Location
- 43°00′58″N 141°22′20″E﻿ / ﻿43.01598°N 141.37217°E

Information
- School type: Private
- Established: 1958
- Colors: Kelly Green and White
- Mascot: Husky
- Website: https://www.his.ac.jp/

= Hokkaido International School =

The Hokkaido International School (HIS) (北海道インターナショナルスクール, Hokkaidō Intānashonaru Sukūru) is a private U.S Department of State-Assisted American PreK-12 boarding school in Hokkaido. It was founded in 1958 as Hokkaido American School, and adopted its current name in 1962.

Its main campus, HIS Sapporo, is in Toyohira-ku, Sapporo. The campus has approximately 180 to 220 students. The school runs the International Primary Curriculum in the elementary school (Early Years to grade 5) the follow on International Middle Years Program in grades 6~8 and the American AP (Advanced Placement) program in the high school.
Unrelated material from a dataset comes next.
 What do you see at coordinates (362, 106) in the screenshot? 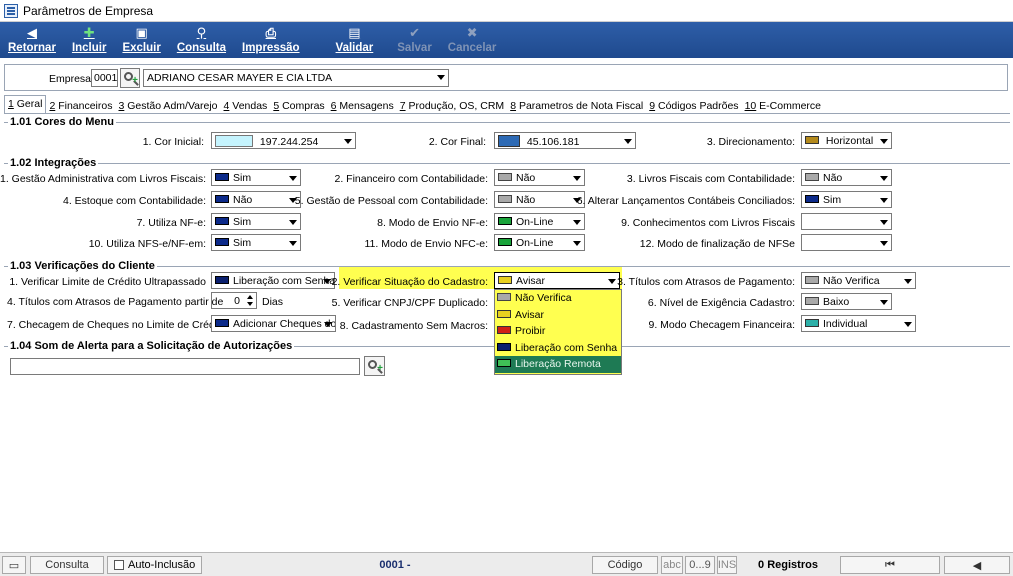
I see `tab-mensagens: 6 Mensagens` at bounding box center [362, 106].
The institution is accredited by the Western Association of Schools and Colleges.

The school has a branch elementary school campus in Niseko, Hokkaido, Hokkaido International School in Niseko (HIS Niseko), that opened on January 23, 2012. The two campuses are the sole English-language international schools in Hokkaido, besides small ones.

==Campus==
Hokkaido International School's main campus is located in the neighborhood of Sumikawa Station on the Namboku Line of the city's subway system. The campus consists of a co-educational dormitory composed of both genders, a soccer field, basketball court, and a 4-story main block. The first and second levels of the school contain the institution's offices and elementary program classrooms, the third floor is dedicated to middle and high school classrooms, and the school's library and the computer lab. The fourth floor houses the gym.

==Dormitory==
Hokkaido International School's dormitory is located on campus. It is a co-educational dormitory, housing up to 40 students from grades 8-12.

The Dormitory also is the current practicing area for the school's jazz band classes.